Ellos llegan siempre cuando los demás ya se han ido. No faltan a nuestra cita nocturna. Bien saben que me paso el día esperando sentir sus algodonosas patitas sobre la piedra fría de mi lápida. Una tumba es un lugar tan escaso, tan húmedo. La de Antígona era mucho más profunda y la luz entraba de refilón iluminando en dorado la cavidad rocosa. Pero en la mía se olvidaron las rendijas y los tragaluces. Los vivos no saben todavía que los muertos tenemos nostalgia de luz. Creen que porque nos cierran los ojos ya no percibimos la claridad de una llama. Tan solo ellos, mis gatos fluorescentes, vienen a iluminarme las horas que anteceden a la aurora. Como antes, nada ha cambiado, como cuando salimos en estampida de Roma, ellos delante y yo detrás: un reguero de luceros. Ahora ya no puedo seguirlos, mis pobres huérfanos, pero ellos se encaraman sobre la tumba y fieros empiezan a aullarle al sol de la medianoche. Si hay suerte, a veces ocurre que la de doradas mejillas, enternecida por el lamento felino, desata los lazos de mi ataúd para que entre un rayito a caletarme.

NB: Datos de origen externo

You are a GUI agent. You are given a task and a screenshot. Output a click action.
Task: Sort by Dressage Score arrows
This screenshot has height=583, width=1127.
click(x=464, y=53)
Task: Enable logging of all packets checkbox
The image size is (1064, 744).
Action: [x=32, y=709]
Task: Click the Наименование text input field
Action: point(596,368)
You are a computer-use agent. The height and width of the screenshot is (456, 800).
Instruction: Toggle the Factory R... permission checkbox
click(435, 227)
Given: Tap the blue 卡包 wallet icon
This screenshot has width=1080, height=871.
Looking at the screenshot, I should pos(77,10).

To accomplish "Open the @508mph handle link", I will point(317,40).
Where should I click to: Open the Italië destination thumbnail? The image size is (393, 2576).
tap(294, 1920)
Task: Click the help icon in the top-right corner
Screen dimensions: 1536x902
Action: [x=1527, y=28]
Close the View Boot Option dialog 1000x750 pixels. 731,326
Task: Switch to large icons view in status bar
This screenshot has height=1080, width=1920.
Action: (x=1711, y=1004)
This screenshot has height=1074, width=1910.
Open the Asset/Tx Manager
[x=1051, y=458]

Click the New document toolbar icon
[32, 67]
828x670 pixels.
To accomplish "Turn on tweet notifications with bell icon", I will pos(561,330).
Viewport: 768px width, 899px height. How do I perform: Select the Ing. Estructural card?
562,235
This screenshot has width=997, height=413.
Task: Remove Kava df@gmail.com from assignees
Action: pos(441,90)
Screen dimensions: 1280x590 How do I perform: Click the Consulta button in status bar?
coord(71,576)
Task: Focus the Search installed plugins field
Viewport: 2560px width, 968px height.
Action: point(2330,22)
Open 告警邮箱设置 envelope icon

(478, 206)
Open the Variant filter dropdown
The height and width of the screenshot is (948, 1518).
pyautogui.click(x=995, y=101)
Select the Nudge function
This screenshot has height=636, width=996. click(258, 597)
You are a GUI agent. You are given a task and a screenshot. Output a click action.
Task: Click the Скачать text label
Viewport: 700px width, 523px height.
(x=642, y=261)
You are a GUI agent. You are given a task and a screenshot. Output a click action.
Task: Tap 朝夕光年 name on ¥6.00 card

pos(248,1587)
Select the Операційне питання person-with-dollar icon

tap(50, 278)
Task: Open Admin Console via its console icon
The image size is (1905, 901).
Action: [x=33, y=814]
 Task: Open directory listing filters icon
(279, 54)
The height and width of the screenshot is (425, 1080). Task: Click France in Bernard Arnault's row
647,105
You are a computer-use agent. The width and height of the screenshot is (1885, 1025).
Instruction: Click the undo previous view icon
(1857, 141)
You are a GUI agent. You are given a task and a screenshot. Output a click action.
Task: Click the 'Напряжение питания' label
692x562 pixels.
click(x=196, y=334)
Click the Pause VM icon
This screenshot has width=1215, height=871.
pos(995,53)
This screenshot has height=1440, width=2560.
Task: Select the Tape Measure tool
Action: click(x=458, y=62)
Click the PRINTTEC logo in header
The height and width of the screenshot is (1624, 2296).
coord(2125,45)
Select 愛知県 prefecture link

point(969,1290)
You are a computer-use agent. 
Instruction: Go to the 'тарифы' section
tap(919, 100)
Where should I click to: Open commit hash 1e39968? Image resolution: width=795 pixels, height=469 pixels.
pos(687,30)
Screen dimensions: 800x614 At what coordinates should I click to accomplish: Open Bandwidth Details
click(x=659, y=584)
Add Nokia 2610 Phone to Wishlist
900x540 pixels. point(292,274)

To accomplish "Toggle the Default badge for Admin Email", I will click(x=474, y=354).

Olga este microrrelato es uno de los mejores que he leído en la lista de los 50. Me encantan las historias que incluyen felinos. Te invito a leer el mio Ronquidos. Te deseo éxito.
Muchas gracias, Andreina. Tu microrrelato me parece fascinante, tan ágil, tan veloz. Suerte a ti también.
Muchas gracias, Andreida. Tu microrrelato es fascinante, tan ágil y veloz. Suerte a ti también.
Me gusta mucho. Te deseo mucha suerte, Olga.